Thinking about all that made me realize that turning 49 means I’m about to have lived “seven sevens” (to use one of mom’s expressions).  I wondered if I could look at my life in those seven stages and come up with fun little titles.  (I do this kind of shit all the time, ask James).  But losing major organs and fighting an infection that has knocked me to the ground distracted me from being my best creative self and I didn’t really come up with fun titles.  But I do think there is something to looking back like that and it’s kind of interesting especially since I took a memoir writing class recently and I’ve been playing around with writing bits about my life.  I can definitely see how each of my seven has  a quality of a story.
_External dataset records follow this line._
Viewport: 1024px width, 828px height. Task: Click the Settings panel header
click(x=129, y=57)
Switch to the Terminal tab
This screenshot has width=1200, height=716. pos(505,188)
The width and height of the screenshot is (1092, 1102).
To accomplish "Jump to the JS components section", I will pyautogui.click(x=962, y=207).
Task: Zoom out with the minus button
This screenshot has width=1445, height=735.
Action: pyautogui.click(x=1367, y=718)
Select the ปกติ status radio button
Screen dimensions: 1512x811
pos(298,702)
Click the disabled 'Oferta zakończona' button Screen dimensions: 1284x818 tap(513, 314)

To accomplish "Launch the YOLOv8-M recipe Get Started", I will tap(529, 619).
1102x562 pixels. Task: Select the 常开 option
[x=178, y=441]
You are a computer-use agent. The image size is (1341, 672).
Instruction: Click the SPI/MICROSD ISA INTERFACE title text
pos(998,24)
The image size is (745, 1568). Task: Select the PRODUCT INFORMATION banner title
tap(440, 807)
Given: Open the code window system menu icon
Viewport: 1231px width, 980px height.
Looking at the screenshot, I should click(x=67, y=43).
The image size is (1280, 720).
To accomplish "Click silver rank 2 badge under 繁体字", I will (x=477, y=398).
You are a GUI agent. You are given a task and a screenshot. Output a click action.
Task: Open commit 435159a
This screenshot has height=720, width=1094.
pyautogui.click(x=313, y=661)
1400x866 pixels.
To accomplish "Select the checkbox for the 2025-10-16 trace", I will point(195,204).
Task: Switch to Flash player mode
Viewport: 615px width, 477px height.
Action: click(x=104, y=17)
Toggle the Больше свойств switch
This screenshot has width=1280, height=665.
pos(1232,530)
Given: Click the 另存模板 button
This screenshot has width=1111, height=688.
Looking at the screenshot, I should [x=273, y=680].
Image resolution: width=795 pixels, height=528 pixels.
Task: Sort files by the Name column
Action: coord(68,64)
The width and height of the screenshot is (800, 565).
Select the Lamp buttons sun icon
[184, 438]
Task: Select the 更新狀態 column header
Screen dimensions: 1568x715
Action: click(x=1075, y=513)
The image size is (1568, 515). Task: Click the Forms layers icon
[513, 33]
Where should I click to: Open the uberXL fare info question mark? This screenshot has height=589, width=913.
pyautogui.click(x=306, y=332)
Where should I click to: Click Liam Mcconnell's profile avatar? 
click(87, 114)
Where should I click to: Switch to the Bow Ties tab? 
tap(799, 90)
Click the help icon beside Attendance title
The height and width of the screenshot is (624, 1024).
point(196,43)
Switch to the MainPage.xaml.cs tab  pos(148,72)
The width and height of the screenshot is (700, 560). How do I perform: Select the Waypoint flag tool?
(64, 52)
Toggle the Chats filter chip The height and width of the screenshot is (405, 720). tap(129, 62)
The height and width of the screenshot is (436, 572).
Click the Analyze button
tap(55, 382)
If I concentrated on 14-21, I could definitely write about what it was like to be coming of age in the eighties.  It would be fun to stroll down the memories–like listening to the album Thriller with my cousin Becky when we were at her son, Larry’s, tee-ball game.  And cruising Main Street in Alamosa with my cousin, Jackie, and listening to the radio up loud. And falling in love for the first time with that Abbey boy, Matt.  And learning how to cement friendships with women like I was taught at St. Scholastica.  And discovering that Pam was my sister for life.  And stepping away from the comfort of my mom’s kitchen and my dad’s protection when I left home for the first time.   Writing about 35-42 would be fun too.  It would be more introspective about being a single mom, and finding my groove in education, and surrounding myself with good friends, and coming to a place of absolute devotion to family, and really learning how to trust and accept love from a man.  Writing about this last seven years, mmmm, maybe not so fun.  This has been a period of challenges and tribulations, for sure.  But there are definite bright spots, James, teaching art, remembering my writing voice, traveling, making unexpected new and wonderful friends, watching Darian become a resilient, young woman, and of course, Charlie ;).  Really all seven sevens would be interesting to explore and reminisce over.  And I’m sure I’d have great fun coming up with themes and lessons learned and writing an epic saga.  Because, really, I am that big of a geek.

Birthdays do this to me.  They make me take stock and see where I’ve been over the last year and what comes next.  If I’ve learned anything though, it’s about taking life one day at a time, because you never really know what’s ahead.  It’s a good idea to enjoy what’s right here today.  That being said, I am expecting a giant surprise party for 50.  So all you planners out there, start working on it, because I want to celebrate BIG.

Comments

2 responses to “49”

  1. Marilynn Layden Avatar
    Marilynn Layden

    Excellent, as usual.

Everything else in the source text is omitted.